The process of cleaning and enhancing the data so it can be loaded into a data warehouse is known as what?
- Data Extraction
- Data Integration
- Data Loading
- Data Transformation
The process of cleaning, transforming, and enhancing the data to prepare it for loading into a data warehouse is called "Data Transformation." During this phase, data is cleansed, structured, and enriched to ensure its quality and consistency for analysis.
A strategy that involves making copies of the data warehouse at regular intervals to minimize data loss in case of failures is known as _______.
- Data Cleansing
- Data Erosion
- Data Purging
- Data Replication
Data replication is a strategy in data warehousing that involves creating copies of the data warehouse at regular intervals. This approach helps minimize data loss in case of failures by ensuring that there are up-to-date backup copies of the data readily available. Data replication is essential for data resilience and disaster recovery.
Your data warehouse system alerts show frequent memory overloads during peak business hours. What could be a maintenance strategy to address this?
- Add more data storage capacity
- Implement data partitioning
- Increase CPU processing power
- Upgrade network bandwidth
To address memory overloads in a data warehouse, implementing data partitioning is a strategic maintenance strategy. Data partitioning involves dividing large tables into smaller, more manageable segments. This can reduce the memory requirements and improve query performance during peak hours.

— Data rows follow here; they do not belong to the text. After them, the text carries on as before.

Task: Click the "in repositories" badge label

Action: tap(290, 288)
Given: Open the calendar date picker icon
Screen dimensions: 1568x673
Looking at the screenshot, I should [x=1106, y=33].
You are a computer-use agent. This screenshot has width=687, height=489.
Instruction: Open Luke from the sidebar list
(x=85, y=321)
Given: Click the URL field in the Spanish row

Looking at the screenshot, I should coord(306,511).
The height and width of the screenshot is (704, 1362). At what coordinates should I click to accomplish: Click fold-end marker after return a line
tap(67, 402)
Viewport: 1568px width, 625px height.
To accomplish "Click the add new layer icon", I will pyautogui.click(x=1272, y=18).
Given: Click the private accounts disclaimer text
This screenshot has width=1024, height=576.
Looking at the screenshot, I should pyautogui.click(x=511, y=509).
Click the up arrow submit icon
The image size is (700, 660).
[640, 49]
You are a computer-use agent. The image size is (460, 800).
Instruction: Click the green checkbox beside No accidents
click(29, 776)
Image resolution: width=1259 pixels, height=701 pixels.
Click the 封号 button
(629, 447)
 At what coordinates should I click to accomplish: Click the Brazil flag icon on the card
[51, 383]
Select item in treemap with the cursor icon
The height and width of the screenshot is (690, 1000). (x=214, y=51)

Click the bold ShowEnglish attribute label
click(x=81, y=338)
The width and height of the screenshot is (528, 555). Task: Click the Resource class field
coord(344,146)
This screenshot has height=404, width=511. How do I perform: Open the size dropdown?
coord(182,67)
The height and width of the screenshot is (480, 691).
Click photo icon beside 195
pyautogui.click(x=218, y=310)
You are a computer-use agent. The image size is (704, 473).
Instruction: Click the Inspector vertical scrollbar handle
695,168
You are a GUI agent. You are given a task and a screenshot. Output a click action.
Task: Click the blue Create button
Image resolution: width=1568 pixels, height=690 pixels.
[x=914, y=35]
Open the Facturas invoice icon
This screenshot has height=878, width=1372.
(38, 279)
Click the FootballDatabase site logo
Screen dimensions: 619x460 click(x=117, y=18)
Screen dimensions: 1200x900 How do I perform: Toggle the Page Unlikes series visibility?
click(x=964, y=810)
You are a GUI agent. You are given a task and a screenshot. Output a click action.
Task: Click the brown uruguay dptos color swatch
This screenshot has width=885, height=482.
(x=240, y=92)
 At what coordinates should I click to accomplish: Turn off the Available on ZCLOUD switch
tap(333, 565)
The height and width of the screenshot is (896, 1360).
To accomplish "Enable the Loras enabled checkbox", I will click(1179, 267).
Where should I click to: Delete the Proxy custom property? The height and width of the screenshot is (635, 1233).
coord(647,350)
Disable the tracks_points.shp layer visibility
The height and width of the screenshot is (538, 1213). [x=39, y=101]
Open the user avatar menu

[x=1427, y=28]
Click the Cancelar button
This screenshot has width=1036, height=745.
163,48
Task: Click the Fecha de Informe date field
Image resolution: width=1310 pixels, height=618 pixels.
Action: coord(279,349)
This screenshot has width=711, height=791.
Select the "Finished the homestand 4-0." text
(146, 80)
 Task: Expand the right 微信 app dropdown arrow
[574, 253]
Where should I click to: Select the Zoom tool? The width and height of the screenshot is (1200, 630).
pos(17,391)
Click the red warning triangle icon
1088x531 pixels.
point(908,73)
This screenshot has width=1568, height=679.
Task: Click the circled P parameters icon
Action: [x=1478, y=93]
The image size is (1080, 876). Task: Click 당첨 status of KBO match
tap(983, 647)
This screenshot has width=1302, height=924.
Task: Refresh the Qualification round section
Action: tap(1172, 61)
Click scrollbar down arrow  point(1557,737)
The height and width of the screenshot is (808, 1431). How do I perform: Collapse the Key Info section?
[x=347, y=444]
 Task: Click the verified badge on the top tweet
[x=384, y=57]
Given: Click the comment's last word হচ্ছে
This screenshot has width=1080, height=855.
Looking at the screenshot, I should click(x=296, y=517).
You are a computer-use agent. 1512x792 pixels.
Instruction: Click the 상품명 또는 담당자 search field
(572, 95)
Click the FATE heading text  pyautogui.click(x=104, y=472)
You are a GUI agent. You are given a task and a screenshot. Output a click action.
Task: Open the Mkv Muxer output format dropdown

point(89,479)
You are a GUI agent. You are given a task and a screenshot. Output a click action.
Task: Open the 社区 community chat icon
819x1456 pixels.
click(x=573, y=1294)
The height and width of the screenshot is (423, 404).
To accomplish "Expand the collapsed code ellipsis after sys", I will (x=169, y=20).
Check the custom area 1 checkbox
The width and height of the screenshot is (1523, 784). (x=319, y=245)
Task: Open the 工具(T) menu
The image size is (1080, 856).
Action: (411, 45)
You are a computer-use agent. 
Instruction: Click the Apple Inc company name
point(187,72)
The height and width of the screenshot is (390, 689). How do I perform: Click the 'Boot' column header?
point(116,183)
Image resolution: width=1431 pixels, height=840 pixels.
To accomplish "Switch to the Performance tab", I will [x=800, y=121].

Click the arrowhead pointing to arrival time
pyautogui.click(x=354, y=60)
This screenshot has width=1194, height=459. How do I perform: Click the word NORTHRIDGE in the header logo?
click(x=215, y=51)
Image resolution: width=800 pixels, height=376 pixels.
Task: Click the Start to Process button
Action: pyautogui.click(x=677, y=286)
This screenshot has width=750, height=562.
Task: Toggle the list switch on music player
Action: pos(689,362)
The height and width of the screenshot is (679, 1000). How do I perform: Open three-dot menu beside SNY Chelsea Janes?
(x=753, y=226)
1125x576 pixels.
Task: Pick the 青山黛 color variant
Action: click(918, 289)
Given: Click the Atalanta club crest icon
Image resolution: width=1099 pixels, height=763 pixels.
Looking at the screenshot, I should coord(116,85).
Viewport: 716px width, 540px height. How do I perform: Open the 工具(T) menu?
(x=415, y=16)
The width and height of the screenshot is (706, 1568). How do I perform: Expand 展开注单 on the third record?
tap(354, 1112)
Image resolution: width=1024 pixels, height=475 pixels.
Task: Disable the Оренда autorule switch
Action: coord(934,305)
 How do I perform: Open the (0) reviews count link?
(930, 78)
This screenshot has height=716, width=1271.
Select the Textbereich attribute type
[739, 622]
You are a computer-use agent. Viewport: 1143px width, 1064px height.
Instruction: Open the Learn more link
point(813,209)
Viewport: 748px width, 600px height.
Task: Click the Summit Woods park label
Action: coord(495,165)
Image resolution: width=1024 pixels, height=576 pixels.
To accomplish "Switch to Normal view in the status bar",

_______ is a technique used in data warehouses to determine the order in which data is physically stored in a table, often to improve query performance.
- Data Cleaning
- Data Clustering
- Data Modeling
- Data Sorting
Data clustering is a technique used in data warehouses to determine the physical order of data within a table. It is done to group similar data together, optimizing query performance by reducing the need to access scattered data.
A _______ provides a consolidated and consistent view of data sourced from various systems across an organization.
- Data Mart
- Data Mining
- Data Source
- Data Warehouse
A Data Warehouse provides a consolidated and consistent view of data sourced from various systems across an organization. It is designed to support data analysis and reporting by providing a centralized repository for structured data from different sources.
What is the primary goal of Business Intelligence (BI)?
- Generating Reports
- Managing Payroll
- Predicting Future Profits
- Providing Data Insights
The primary goal of Business Intelligence (BI) is to provide data insights and support decision-making. BI systems gather, process, and analyze data to help organizations gain a deeper understanding of their business and make informed choices based on data-driven insights.
How does the snowflake schema differ from the star schema in terms of its structure?
- Snowflake schema has fact tables with fewer dimensions
- Snowflake schema is more complex and difficult to maintain
- Star schema contains normalized data
- Star schema has normalized dimension tables
The snowflake schema differs from the star schema in that it is more complex and can be challenging to maintain. In a snowflake schema, dimension tables are normalized, leading to a more intricate structure, while in a star schema, dimension tables are denormalized for simplicity and ease of querying.
A method used in data cleaning where data points that fall outside of the standard deviation or a set range are removed is called _______.
- Data Normalization
- Data Refinement
- Data Standardization
- Outlier Handling
Explanation:
In the context of data warehousing, what does the ETL process stand for?
- Efficient Transfer Logic
- Enhanced Table Lookup
- Extract, Transfer, Load
- Extract, Transform, Load
In data warehousing, ETL stands for "Extract, Transform, Load." This process involves extracting data from source systems, transforming it into a suitable format, and loading it into the data warehouse. Transformation includes data cleansing, validation, and structuring for analytical purposes.
In predictive analytics, what method involves creating a model to forecast future values based on historical data?
- Descriptive Analytics
- Diagnostic Analytics
- Prescriptive Analytics
- Time Series Forecasting
Time series forecasting is a predictive analytics method that focuses on modeling and forecasting future values based on historical time-ordered data. It is commonly used in various fields, including finance, economics, and demand forecasting.